** Material for the task follows **

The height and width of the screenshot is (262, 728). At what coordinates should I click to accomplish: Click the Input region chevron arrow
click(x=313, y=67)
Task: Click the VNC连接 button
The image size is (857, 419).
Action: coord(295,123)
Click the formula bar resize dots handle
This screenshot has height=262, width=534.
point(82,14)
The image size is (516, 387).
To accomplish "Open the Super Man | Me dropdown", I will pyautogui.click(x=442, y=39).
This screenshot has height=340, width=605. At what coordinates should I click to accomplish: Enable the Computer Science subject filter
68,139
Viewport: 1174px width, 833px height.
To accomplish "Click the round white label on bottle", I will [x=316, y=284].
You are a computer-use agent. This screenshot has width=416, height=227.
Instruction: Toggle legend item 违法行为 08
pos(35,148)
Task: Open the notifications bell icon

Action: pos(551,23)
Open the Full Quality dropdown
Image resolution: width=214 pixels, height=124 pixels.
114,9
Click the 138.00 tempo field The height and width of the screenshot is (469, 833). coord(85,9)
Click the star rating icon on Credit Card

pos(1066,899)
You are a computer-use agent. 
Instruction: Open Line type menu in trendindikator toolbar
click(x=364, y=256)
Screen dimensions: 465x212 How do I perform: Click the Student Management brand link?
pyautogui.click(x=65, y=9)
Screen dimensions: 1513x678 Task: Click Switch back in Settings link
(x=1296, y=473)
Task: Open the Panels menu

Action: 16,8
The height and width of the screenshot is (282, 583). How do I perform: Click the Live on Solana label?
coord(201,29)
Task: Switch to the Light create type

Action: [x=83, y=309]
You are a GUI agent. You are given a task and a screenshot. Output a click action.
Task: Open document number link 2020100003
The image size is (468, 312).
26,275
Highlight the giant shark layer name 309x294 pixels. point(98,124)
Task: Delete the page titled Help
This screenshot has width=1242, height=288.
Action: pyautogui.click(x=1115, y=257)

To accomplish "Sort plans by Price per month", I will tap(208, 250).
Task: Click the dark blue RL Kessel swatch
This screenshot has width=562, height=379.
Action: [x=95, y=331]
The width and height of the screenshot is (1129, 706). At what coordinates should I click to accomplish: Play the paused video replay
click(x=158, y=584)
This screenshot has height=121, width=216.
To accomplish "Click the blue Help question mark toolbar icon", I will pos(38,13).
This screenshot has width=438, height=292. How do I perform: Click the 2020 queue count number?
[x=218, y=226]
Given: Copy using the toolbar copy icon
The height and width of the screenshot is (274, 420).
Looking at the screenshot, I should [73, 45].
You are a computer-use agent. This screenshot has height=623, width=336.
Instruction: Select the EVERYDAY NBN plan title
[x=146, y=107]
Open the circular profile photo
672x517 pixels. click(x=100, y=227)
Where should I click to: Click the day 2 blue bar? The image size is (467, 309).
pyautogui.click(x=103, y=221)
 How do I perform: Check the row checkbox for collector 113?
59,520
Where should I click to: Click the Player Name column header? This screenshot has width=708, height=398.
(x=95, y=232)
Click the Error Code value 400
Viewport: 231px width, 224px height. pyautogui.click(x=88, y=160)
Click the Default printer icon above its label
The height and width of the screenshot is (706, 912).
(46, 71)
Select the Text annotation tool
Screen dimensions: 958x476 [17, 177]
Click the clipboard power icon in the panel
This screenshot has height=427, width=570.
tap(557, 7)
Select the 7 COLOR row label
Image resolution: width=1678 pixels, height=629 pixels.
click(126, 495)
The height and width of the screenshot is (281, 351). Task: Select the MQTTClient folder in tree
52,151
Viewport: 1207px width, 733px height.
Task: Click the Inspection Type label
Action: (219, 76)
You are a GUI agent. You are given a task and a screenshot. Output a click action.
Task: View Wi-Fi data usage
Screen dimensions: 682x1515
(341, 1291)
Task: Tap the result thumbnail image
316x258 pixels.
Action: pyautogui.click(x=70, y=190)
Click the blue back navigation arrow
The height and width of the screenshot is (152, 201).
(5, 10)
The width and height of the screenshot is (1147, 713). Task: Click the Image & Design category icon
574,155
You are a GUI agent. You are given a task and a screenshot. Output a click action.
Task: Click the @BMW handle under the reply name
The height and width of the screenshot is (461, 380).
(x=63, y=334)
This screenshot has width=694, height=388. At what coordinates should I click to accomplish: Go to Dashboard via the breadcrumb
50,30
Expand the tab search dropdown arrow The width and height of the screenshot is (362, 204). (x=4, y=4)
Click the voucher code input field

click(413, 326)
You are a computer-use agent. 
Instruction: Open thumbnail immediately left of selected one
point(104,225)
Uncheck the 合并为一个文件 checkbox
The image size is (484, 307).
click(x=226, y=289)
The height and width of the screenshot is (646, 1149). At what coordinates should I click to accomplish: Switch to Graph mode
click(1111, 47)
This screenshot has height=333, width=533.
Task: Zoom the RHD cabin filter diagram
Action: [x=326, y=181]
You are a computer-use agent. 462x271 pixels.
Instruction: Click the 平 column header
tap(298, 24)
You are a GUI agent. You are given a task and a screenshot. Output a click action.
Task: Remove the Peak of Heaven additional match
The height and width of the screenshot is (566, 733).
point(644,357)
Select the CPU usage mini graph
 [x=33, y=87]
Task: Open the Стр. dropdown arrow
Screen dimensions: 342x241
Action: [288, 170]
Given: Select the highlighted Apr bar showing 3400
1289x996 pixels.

** End of Material for the task **

▶ Problem details: Each line in the entries above, starting at the line with "Click the Error Code value 400" and ending at the line with "Click the clipboard power icon in the panel", is to be printed exactly, and only those lines.

▶ Solution to this exercise:
Click the Error Code value 400
Viewport: 231px width, 224px height. pyautogui.click(x=88, y=160)
Click the Default printer icon above its label
The height and width of the screenshot is (706, 912).
(46, 71)
Select the Text annotation tool
Screen dimensions: 958x476 [17, 177]
Click the clipboard power icon in the panel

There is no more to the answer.